Voici ce que j'écrivais en août 2011 sur cette affaire, à la fin de mon article sur la Pastorale de Monzon, à laquelle François Hollande avait assisté.... (http://blogs.mediapart.fr/blog/pascale-fautrier/150811/la-pastorale-de-monzon-un-evenement-poetique-politique-et-populair)
"Revenue à ma voiture après les quatre heures de représentation et le repas organisé par l’iskatola d’Alos, j'ai trouvé un tract glissé sur mon pare-brise, annonçant la manifestation d’aujourd’hui (15 août) 17h contre le « mandat d’arrêt européen », pour la défense des droits civils et politiques, et pour refuser l’arrestation et l’extradition de la militante de Batasuna Aurore Martin vers l’Espagne. Je me suis renseignée : « La jeune femme de 32 ans est sous le coup d’un mandat d’arrêt européen pour avoir participé à des réunions publiques en Espagne au nom du parti indépendantiste Batasuna, interdit par Madrid et autorisé par la France. Des faits qualifiés en Espagne de «participation à une organisation terroriste», et pour lesquels elle risque douze ans de prison. «Ce qui lui est reproché relève du délit d’opinion. Un acte que nous commettons tous les jours dans notre activité militante», commente Alice Leiciagueçahar, conseillère régionale d’Europe Ecologie-les Verts, qui s’était déclarée prête à cacher Aurore Martin (Libération le 20 juin 2011). Voir ici même sur Mediapart les trois articles consacrés à cette militante qui a choisi de sortir de la clandestinité en France le 18 juin, et s’est présentée aux élections cantonales en mars 2011 à Tardets sous l’étiquette « Euskal Herria bai » (Pays Basque uni, oui) : «Militante basque, Aurore Martin choisit de sortir de la clandestinité» (3 juin 2011 : cet article contient une interview vidéo de Aurore Martin), «La police aux trousses d’Aurore Martin», 21 juin 2011, «Aurore Martin refait surface à Biarritz», 21 juin 2011.

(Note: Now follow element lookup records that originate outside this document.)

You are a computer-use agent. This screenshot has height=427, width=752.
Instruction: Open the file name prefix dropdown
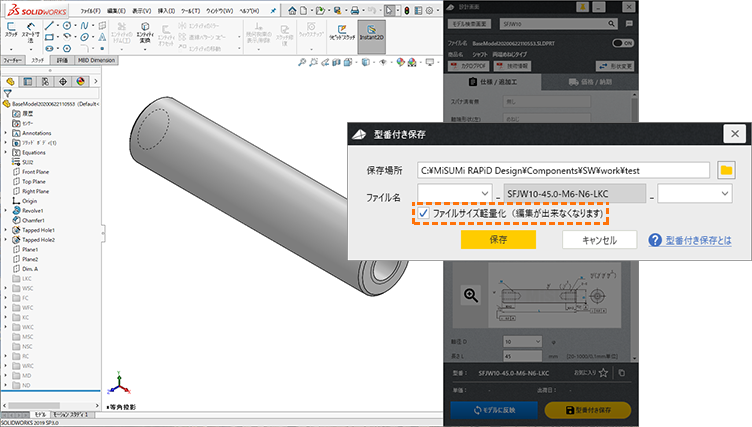455,192
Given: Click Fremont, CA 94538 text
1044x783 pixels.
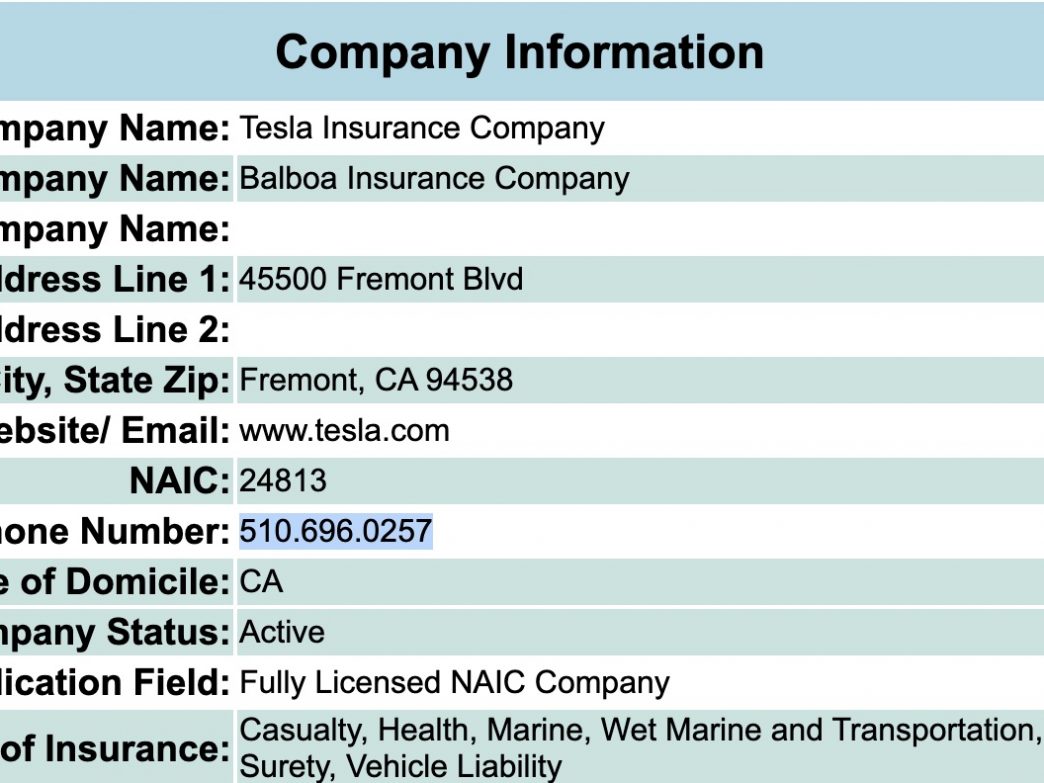Looking at the screenshot, I should click(376, 380).
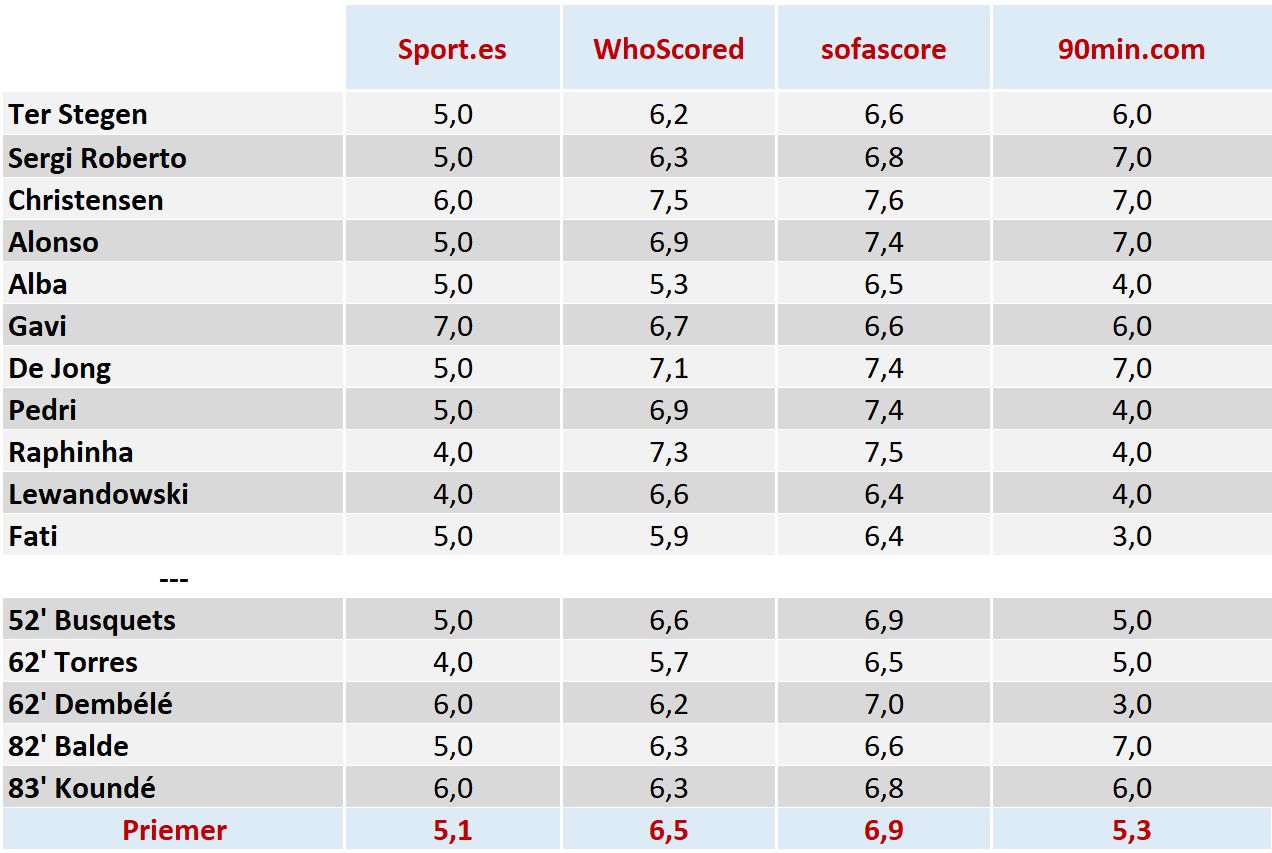The image size is (1272, 853).
Task: Click the Ter Stegen row label
Action: (x=78, y=115)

Quels que soient les sentiments qu’inspirent la cause de l’indépendantisme basque (la réunion des sept provinces basques, trois françaises, quatre espagnoles sous une même entité politique) ou l'engagement d’extrême-gauche (écologiste et féministe) des militants de Batasuna, il est clair que l’extradition pour le seul délit d’opinion de cette militante vers l’Espagne où elle risque douze ans de prison, est, d’un point de vue purement démocratique et citoyen, parfaitement intolérable. Claude Guéant, intéressé comme les démocrates-chrétiens au pouvoir du côté du pays basque espagnol, à détourner l’attention de la population de la situation économique et politique due à la crise sans précédent que nous vivons, a pourtant réaffirmé que la France tiendrait ses engagements, et que Aurore Martin serait extradée. Qu’est-ce que ce Mandat d’Arrêt Européen qui permet d’extrader des individus pour délit d’opinion ? A quand l’extradition de Hongrois réfugiés en France parce qu’ils s’opposent à un régime qui glisse vers le populisme fasciste ? Après-demain (17 août), le tribunal de Cahors devra décider si un autre militant, ancien membre de l’ETA, interdit de séjour au Pays Basque depuis dix ans, tombe sous le coup du MAE. Son cas est différent : la police espagnole aurait retrouvé la trace de son pouce sur une lettre piégée. Mais l’enjeu est le même : choisit-on la politique de la pacification, permettant à d’anciens militants de tourner la page, à d’autres d’exprimer des opinions libres, ou relance-t-on indéfiniment, pour des motifs qui n’en doutons pas, sont politiques, le cycle infernal de la vengeance, de la haine et de la violence.
La Pastorala de Monzon trace une autre voie : celle de la poésie et du récit historique. Sa haute tenue littéraire et éthique est une leçon de maintien. L’histoire ne dit pas ce qu’en aura pensé François Hollande, emmené là le 7 août par le sénateur socialiste des Landes Jean-Louis Carrère parmi 4000 spectateurs enthousiastes. On est plus curieux encore de savoir ce que Martine Aubry, parente par sa mère de ce « petit peuple qui chante et qui danse auprès des Pyrénées » (Voltaire), pense de l’extradition d’Aurore Martin.